→ **Data for analysis**:
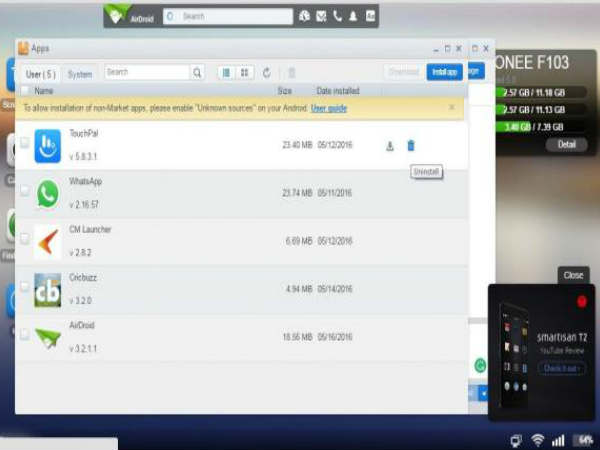Open messages from the AirDroid top bar envelope icon
Viewport: 600px width, 450px height.
tap(321, 16)
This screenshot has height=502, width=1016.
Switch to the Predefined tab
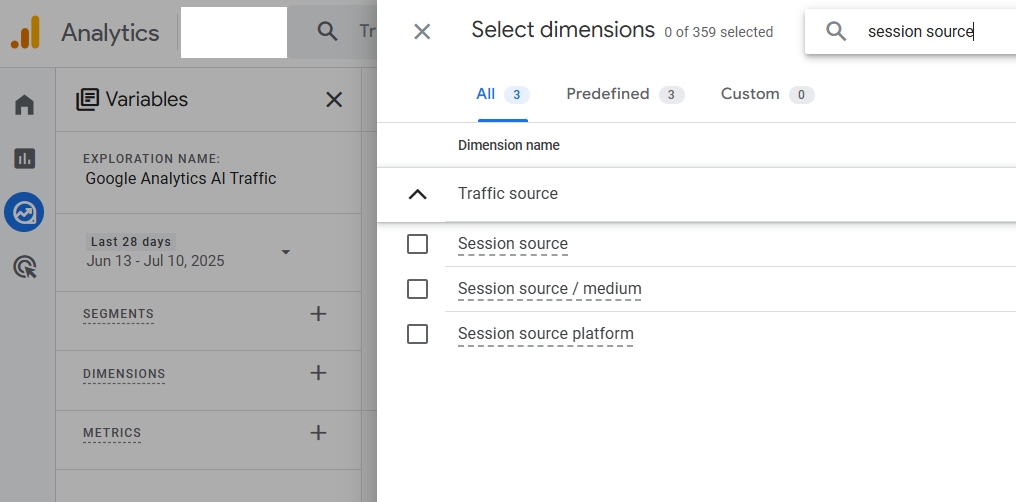click(624, 94)
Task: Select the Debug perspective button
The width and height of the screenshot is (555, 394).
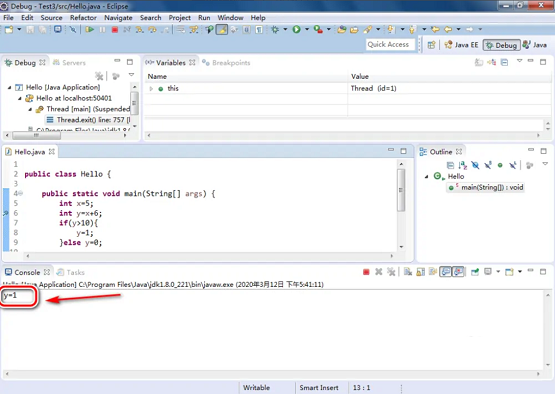Action: click(502, 45)
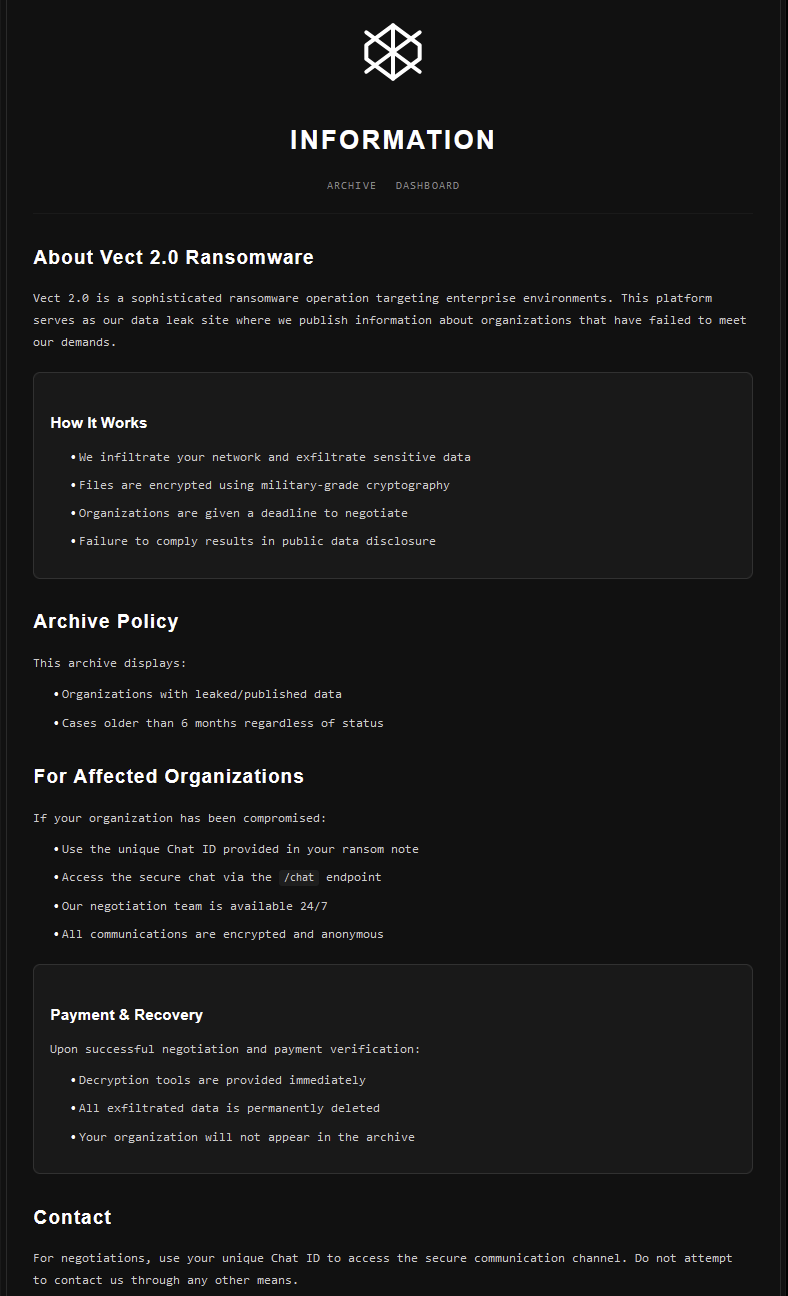
Task: Click the How It Works bordered card
Action: pyautogui.click(x=393, y=475)
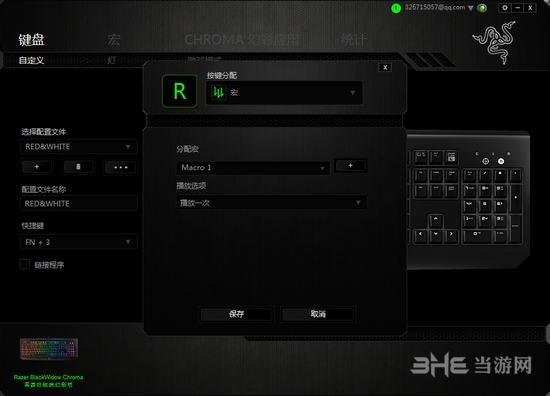Open settings gear in title bar

tap(505, 7)
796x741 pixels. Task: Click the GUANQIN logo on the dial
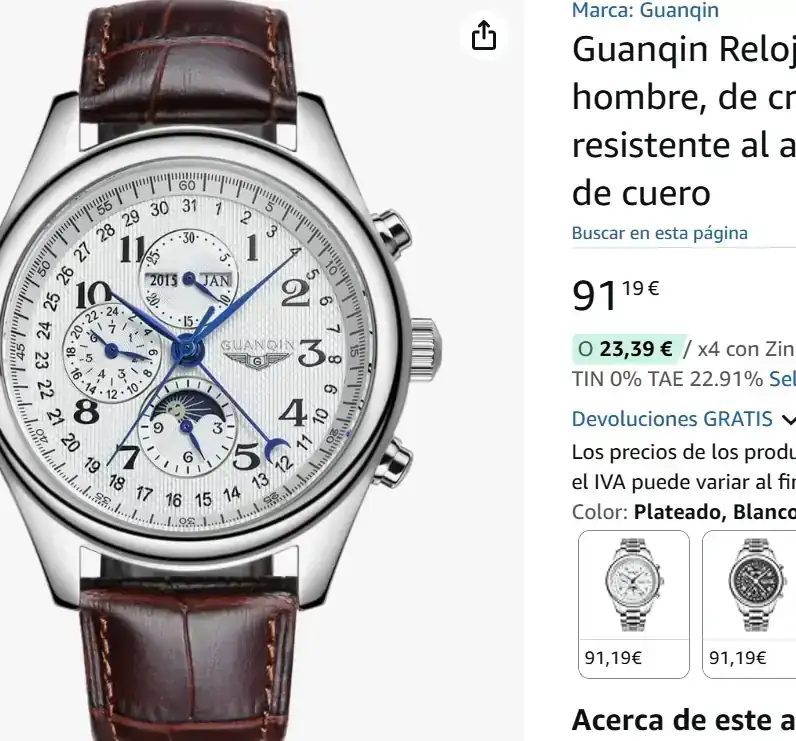(x=258, y=353)
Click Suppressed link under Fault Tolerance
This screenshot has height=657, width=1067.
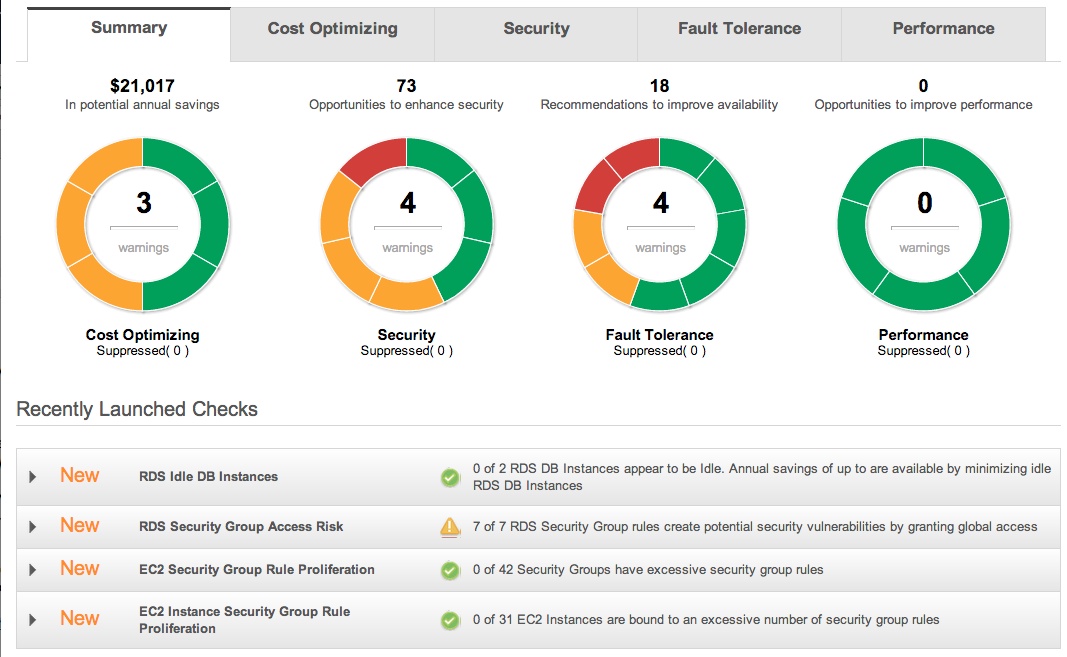[x=660, y=351]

→ **Task to complete**:
The expected output is the run of lines from the one containing "796x741 pixels. Task: Click" to the last line of the listing above, both included, word for word and free of pictures.

→ **Answer to this task**:
796x741 pixels. Task: Click the GUANQIN logo on the dial
(x=258, y=353)
Click Suppressed link under Fault Tolerance
This screenshot has height=657, width=1067.
[x=660, y=351]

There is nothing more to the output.